As is the case with many famous couples, though, the marriage didn’t last. Choi recalls in interviews how she left Shin (who died in 2006 and appears only in archival footage) and continued her career on her own despite walking away from a once-great relationship. However, their divorce wasn’t a final separation personally or professionally as The Lovers and the Despot reveals how Chin was abducted from a hotel room and smuggled into North Korea by boat. There, she became the welcome guest (re: hostage) of Kim Jong-il, who wanted to use her stardom to make movies that could speak to the masses while elevating North Korea’s stature on the international scene.
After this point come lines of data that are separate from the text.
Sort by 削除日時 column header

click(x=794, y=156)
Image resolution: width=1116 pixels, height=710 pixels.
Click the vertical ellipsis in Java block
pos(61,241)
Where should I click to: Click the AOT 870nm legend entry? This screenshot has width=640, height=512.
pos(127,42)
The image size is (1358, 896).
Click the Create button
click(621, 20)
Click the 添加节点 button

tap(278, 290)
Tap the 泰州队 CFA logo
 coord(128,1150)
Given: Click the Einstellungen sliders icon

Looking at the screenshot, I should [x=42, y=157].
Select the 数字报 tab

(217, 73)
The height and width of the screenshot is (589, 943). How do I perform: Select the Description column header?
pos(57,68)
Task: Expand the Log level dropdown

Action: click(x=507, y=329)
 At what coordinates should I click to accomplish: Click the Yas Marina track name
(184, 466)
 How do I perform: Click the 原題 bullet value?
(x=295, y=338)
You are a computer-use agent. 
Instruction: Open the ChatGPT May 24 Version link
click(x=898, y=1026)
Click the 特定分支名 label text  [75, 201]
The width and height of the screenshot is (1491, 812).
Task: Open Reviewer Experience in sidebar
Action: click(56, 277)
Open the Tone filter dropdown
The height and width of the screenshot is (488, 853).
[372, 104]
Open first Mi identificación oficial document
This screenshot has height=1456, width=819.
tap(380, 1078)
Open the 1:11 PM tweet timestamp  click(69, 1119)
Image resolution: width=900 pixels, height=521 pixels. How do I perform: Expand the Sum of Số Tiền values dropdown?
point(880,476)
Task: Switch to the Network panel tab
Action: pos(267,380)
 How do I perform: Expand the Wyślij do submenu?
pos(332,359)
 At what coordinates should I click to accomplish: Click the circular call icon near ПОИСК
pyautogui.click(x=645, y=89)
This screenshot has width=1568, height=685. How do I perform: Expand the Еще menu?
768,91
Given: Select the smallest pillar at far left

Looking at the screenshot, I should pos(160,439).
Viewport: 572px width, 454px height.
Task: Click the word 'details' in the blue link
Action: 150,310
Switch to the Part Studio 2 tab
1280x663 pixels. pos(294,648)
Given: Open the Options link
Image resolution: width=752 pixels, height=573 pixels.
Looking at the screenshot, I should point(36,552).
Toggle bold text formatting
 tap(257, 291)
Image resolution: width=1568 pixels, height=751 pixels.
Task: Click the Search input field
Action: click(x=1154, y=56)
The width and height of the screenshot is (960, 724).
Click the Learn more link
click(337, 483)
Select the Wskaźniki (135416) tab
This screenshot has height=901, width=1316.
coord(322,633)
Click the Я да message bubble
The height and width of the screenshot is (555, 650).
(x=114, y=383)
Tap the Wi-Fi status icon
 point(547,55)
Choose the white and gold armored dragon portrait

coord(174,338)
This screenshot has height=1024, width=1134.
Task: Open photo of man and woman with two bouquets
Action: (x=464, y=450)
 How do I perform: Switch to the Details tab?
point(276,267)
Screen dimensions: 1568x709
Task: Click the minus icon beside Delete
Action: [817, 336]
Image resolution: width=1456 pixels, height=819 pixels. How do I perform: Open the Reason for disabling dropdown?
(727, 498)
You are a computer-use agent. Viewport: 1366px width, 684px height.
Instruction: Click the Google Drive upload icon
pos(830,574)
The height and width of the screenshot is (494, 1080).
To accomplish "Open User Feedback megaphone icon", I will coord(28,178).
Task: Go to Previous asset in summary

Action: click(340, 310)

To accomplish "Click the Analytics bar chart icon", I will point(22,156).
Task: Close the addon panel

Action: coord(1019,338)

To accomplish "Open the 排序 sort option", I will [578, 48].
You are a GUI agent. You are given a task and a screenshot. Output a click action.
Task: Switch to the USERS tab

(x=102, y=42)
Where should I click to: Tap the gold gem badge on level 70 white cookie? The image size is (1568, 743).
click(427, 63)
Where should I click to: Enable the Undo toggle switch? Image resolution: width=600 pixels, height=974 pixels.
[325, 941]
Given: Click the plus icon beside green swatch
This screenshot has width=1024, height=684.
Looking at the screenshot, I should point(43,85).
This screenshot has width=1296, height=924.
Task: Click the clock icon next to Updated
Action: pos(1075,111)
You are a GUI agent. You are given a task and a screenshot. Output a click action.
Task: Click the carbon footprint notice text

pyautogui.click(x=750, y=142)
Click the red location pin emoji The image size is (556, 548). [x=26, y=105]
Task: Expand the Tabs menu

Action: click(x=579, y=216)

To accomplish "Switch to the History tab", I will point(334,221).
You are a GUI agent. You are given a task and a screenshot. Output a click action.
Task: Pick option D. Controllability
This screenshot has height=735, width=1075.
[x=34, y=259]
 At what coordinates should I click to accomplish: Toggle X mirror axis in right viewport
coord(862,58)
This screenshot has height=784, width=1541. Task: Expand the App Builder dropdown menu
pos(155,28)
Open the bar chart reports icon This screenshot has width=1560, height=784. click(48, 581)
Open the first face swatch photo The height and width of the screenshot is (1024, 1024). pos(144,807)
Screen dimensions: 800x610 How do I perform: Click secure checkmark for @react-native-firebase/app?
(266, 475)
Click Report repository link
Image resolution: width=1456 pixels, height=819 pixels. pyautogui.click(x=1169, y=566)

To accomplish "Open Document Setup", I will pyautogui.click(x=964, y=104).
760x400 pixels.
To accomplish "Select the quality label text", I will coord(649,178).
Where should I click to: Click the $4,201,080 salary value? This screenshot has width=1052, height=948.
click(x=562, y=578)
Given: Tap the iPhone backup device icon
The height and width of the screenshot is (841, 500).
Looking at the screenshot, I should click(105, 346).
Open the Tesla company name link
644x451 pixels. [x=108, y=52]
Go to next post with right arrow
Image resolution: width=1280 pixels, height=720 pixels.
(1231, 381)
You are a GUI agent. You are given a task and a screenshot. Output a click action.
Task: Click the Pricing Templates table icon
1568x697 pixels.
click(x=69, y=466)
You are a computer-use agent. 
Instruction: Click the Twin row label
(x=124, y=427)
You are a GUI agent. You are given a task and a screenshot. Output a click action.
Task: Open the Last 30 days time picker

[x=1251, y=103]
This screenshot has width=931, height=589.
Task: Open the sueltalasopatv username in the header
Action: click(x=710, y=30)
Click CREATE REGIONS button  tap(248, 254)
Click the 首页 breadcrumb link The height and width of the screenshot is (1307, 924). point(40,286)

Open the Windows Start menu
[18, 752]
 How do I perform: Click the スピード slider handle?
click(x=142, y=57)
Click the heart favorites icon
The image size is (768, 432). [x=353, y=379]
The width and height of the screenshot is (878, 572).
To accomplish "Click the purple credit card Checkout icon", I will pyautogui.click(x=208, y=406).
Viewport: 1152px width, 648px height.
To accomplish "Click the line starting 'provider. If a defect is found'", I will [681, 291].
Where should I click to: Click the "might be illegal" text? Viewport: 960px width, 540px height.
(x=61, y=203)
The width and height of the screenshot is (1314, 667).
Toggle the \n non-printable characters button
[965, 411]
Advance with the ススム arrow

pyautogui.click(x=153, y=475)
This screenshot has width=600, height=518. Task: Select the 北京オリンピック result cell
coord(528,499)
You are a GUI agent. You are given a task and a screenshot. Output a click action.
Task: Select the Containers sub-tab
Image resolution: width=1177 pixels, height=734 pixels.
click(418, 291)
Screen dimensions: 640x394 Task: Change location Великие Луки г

Cue Shin, who himself is taken into the bizarre plot. The lovers must make films for the despot and they ultimately create propaganda where they used to create art. The various talking heads in the film—spies, film critics, historians, and family members—offer recollections of the story that conflict or don’t entirely add up. Some say Shin was abducted, for example, while others say he entered North Korea willingly to offer himself to Kim to ensure Chin’s safety.

Similarly, The Lovers and the Despot reveals how differently two people might react to the same situation. Chin resists Kim’s charm and jokes, and she instead notices the regimental ordering of her diet and dress that signals a dangerous captor. Kim, however, seduces Shin with his enthusiasm as a producer. The film explains how Shin’s ambitions in South Korea often outpaced his means, so Kim’s willingness to throw money at his propaganda mission delivered budgets bigger than those that the director could ever imagine south of the border. The artists and the dictator crank out movies faster than Woody Allen makes them, producing a whopping 17 films in under eight years.

Kim isn’t much of a producer, but his interest lets this Argo-ish caper expose a character rarely caught on film. Interviews fuel the intrigue while a healthy amount of stylised re-enactment footage gives the doc the pulse of the thriller as the Sin and Choi escape death, Hollywood-style.

The value of The Lovers and the Despot comes not so much through its entertainment value or white-knuckler of a story. Rather, Cannan and Adam find a wealth of material that shows what Kim was like as a man and a leader. Choi recalls episodes in which she and Shin captured conversations and evidence on a tape recorder to document their ordeal. These audio tapes offer invaluable soundbites of the Korean dictator in action. Even the spies who appear in The Lovers and the Despot speak of encountering the man’s voice through these tapes. The recordings offer Kim a surprising level of humanity as he speaks of his dream and vision, but they also reveal a troubled man, which the first-hand accounts from Choi further as he speaks of escaping his regime.

The Lovers and the Despot illustrates the creation of a false national identity through art as images without an element of humanity create god-like figures. Snippets of the iconic footage of North Koreans in states of hysterical mourning for Kim Il-Sung show the effects of brainwashing through iconography and propaganda, and the power that images play when people have so few alternatives to counteract them. This doc is a suspenseful tale, but also a telling one about the films we love and the dreams they may inspire.

The Lovers and the Despot opens in Ottawa at The ByTowne and in Toronto at the Hot Docs Ted Rogers Cinema on Friday, September 30.